Provided entries START
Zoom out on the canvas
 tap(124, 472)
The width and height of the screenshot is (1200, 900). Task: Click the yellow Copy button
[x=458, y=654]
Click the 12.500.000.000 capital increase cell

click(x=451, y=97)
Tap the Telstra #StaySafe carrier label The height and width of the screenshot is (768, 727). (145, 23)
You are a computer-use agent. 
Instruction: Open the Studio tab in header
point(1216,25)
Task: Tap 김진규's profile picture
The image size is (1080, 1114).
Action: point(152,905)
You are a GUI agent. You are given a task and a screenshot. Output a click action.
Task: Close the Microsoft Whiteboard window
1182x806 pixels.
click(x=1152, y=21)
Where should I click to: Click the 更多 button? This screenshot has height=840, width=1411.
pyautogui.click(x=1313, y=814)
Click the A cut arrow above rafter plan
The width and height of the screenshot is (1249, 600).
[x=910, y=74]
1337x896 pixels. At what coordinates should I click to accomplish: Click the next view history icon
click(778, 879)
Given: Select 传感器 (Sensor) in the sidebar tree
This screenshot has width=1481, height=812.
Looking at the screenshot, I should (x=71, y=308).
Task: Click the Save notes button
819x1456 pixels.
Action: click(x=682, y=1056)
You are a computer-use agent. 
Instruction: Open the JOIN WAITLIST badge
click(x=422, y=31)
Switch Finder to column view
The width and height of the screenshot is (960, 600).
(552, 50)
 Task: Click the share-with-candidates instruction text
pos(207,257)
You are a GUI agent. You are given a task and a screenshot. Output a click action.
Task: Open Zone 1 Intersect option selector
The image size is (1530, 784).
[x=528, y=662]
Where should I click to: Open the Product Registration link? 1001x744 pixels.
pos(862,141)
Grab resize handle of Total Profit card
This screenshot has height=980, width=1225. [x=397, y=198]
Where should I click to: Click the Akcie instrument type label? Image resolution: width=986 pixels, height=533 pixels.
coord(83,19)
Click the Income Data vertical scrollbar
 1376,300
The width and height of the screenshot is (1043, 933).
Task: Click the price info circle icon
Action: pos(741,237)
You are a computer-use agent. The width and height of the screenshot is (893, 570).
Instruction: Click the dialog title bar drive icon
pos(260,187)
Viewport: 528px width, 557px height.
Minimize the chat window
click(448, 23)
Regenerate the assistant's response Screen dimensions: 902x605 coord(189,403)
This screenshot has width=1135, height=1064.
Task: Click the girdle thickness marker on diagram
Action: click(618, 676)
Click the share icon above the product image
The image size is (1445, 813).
Provided entries END
What to work on: Write out every entry exactly as given.

Solution:
Zoom out on the canvas
 tap(124, 472)
The width and height of the screenshot is (1200, 900). Task: Click the yellow Copy button
[x=458, y=654]
Click the 12.500.000.000 capital increase cell

click(x=451, y=97)
Tap the Telstra #StaySafe carrier label The height and width of the screenshot is (768, 727). (145, 23)
You are a computer-use agent. 
Instruction: Open the Studio tab in header
point(1216,25)
Task: Tap 김진규's profile picture
The image size is (1080, 1114).
Action: point(152,905)
You are a GUI agent. You are given a task and a screenshot. Output a click action.
Task: Close the Microsoft Whiteboard window
1182x806 pixels.
click(x=1152, y=21)
Where should I click to: Click the 更多 button? This screenshot has height=840, width=1411.
pyautogui.click(x=1313, y=814)
Click the A cut arrow above rafter plan
The width and height of the screenshot is (1249, 600).
[x=910, y=74]
1337x896 pixels. At what coordinates should I click to accomplish: Click the next view history icon
click(778, 879)
Given: Select 传感器 (Sensor) in the sidebar tree
This screenshot has width=1481, height=812.
Looking at the screenshot, I should (x=71, y=308).
Task: Click the Save notes button
819x1456 pixels.
Action: click(x=682, y=1056)
You are a computer-use agent. 
Instruction: Open the JOIN WAITLIST badge
click(x=422, y=31)
Switch Finder to column view
The width and height of the screenshot is (960, 600).
(552, 50)
 Task: Click the share-with-candidates instruction text
pos(207,257)
You are a GUI agent. You are given a task and a screenshot. Output a click action.
Task: Open Zone 1 Intersect option selector
The image size is (1530, 784).
[x=528, y=662]
Where should I click to: Open the Product Registration link? 1001x744 pixels.
pos(862,141)
Grab resize handle of Total Profit card
This screenshot has height=980, width=1225. [x=397, y=198]
Where should I click to: Click the Akcie instrument type label? Image resolution: width=986 pixels, height=533 pixels.
coord(83,19)
Click the Income Data vertical scrollbar
 1376,300
The width and height of the screenshot is (1043, 933).
Task: Click the price info circle icon
Action: pos(741,237)
You are a computer-use agent. The width and height of the screenshot is (893, 570).
Instruction: Click the dialog title bar drive icon
pos(260,187)
Viewport: 528px width, 557px height.
Minimize the chat window
click(448, 23)
Regenerate the assistant's response Screen dimensions: 902x605 coord(189,403)
This screenshot has width=1135, height=1064.
Task: Click the girdle thickness marker on diagram
Action: click(618, 676)
Click the share icon above the product image
The image size is (1445, 813).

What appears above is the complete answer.